Уход Андрея Вознесенского, как и его стихи, вытянули магнитом из нор всю литературную среду. Интеллигенция собралась вместе, оказалось, что многие живы-здоровы и «еще повоюют». Кого только не встретила, с кем только не перецеловалась… Кормили меня бутербродами в нижнем буфете милейшие Игорь Дудинский с Александром Шабуровым. Игорь решил, что самое время обидеться за то, что двадцать лет тому назад я написала в фельетоне о фестивале поэтов-авангирдистов, как его вышвырнули из номера гостиницы девушки-боксерши, которым он пытался рассказать, что «поэт в России больше, чем поэт", залезая в их нижнее белье. Но за то уверил, что его талантливая дочка Валерия Гай Германика здорова и довольна жизнью.

Александр Кабаков удивленно рассказал, что наш приезд в Израиль и выступления четырехлетней давности до сих пор злобно муссируются на их сайтах. Видимо, в Израиле с тех пор не было событий, кроме нашей литературной ярмарки и нынешней расстрелянной миротворческой миссии. Встретила Андрея Дементьева, Аллу Герберт, Марлена Хуциева, Витю Ерофеева, Женю Рейна, Сашу Шаталова, Свету Коннеген, Лену Трофимову, Марианну Маркову, Гену Калашникова, Нину Краснову и еще толпы и толпы людей из эшелона своей молодости.
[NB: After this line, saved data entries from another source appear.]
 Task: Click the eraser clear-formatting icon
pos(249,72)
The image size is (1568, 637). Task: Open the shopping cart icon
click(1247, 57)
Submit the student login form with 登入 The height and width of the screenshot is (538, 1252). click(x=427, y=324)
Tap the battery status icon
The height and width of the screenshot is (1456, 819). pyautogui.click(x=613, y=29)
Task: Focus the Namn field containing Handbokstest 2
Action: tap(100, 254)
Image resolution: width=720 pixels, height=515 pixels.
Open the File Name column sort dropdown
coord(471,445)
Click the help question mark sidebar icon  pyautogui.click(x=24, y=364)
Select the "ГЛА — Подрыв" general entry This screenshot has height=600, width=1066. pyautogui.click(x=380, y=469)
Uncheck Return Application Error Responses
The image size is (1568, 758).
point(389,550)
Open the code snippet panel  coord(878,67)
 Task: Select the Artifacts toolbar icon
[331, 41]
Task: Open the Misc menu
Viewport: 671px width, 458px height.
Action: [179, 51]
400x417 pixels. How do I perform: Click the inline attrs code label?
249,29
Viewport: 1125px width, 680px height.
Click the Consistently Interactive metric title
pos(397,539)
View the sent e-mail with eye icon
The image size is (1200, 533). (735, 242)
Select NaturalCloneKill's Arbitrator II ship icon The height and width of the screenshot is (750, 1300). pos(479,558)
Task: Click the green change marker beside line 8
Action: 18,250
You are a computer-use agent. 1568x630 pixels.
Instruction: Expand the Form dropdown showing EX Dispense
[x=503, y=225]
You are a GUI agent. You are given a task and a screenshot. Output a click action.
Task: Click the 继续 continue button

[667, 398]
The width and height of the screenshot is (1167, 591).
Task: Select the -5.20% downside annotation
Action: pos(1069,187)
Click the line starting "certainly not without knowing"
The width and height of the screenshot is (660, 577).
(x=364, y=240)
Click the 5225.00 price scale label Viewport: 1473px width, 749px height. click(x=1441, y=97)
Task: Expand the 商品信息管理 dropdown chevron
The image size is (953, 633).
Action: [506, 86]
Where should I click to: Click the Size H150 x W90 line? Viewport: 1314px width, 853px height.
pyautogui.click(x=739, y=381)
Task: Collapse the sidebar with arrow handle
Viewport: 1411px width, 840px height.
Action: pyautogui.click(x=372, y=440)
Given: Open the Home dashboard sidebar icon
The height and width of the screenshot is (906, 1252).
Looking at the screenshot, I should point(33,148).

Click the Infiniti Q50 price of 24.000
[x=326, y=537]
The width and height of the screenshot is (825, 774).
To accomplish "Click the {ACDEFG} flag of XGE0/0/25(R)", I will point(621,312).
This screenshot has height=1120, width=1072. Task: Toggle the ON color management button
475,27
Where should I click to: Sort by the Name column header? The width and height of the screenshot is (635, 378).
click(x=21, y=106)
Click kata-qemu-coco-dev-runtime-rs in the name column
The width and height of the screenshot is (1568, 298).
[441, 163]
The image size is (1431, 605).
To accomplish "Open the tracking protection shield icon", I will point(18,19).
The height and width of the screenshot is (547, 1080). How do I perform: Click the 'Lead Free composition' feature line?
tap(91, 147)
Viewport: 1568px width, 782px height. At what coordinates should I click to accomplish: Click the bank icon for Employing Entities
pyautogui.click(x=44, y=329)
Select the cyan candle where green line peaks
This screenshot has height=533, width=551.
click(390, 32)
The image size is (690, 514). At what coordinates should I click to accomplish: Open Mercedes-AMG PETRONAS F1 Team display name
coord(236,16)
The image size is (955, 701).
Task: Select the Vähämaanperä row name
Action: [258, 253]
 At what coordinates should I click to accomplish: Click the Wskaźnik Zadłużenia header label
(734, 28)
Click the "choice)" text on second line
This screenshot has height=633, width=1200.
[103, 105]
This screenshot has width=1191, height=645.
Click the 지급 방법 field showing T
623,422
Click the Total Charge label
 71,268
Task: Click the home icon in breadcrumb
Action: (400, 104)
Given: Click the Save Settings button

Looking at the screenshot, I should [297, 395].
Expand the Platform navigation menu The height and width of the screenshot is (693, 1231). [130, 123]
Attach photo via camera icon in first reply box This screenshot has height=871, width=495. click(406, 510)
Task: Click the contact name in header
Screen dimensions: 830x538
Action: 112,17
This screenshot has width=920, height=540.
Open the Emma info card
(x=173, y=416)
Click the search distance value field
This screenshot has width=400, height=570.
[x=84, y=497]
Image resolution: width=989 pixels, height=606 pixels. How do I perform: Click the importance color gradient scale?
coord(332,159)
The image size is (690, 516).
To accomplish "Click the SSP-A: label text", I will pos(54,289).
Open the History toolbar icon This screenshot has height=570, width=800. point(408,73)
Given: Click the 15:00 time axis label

На поминках Евтушенко рассказал, как их с Вознесенским, однажды в молодости вызвали в гебуху, и они по дороге прикидывали, в чём на этот раз провинились перед властью. В гебухе сидел парень примерно их возраста. Он иезуитски сообщил, что назначает их дружинниками, дежурящими на Арбате и велит надеть красные повязки дружинников. Поэты надели повязки и вышли на Арбат, глядя в землю от стыда и унижения. И именно так брели по Арбату, пока к ним не подошла девушка, которая узнала их. Она посмотрела на повязки и заплакала. И только тогда «бунтари» сорвали повязки и швырнули их в урны. Во время было…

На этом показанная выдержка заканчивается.